§ **Material to process**:
-- Opening Marker --
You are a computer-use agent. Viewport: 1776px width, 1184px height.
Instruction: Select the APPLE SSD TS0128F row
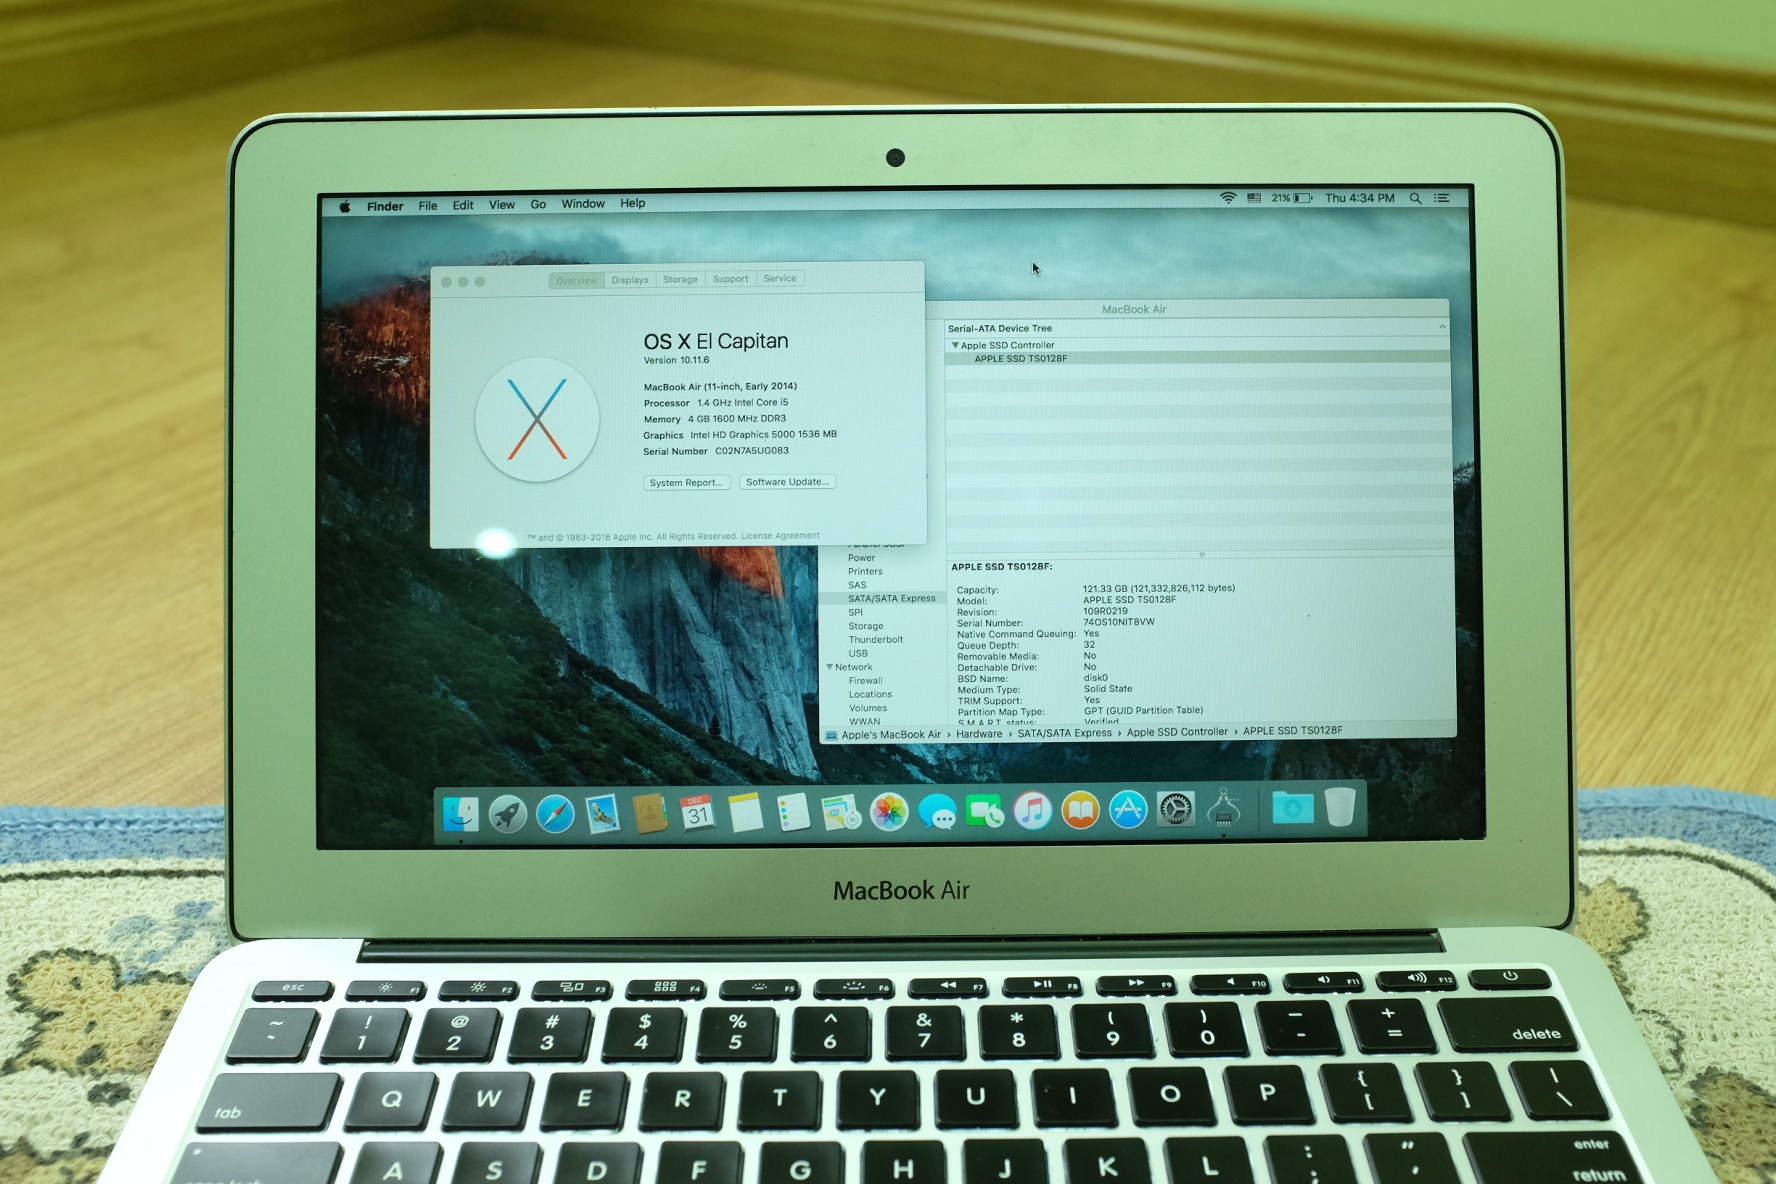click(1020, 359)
-- Closing Marker --
-- Opening Marker --
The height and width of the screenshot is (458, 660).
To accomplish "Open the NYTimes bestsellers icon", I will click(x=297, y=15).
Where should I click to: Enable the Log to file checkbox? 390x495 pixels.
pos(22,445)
-- Closing Marker --
In how many lines of the records does the word "width" occur? Reply with the number only.

2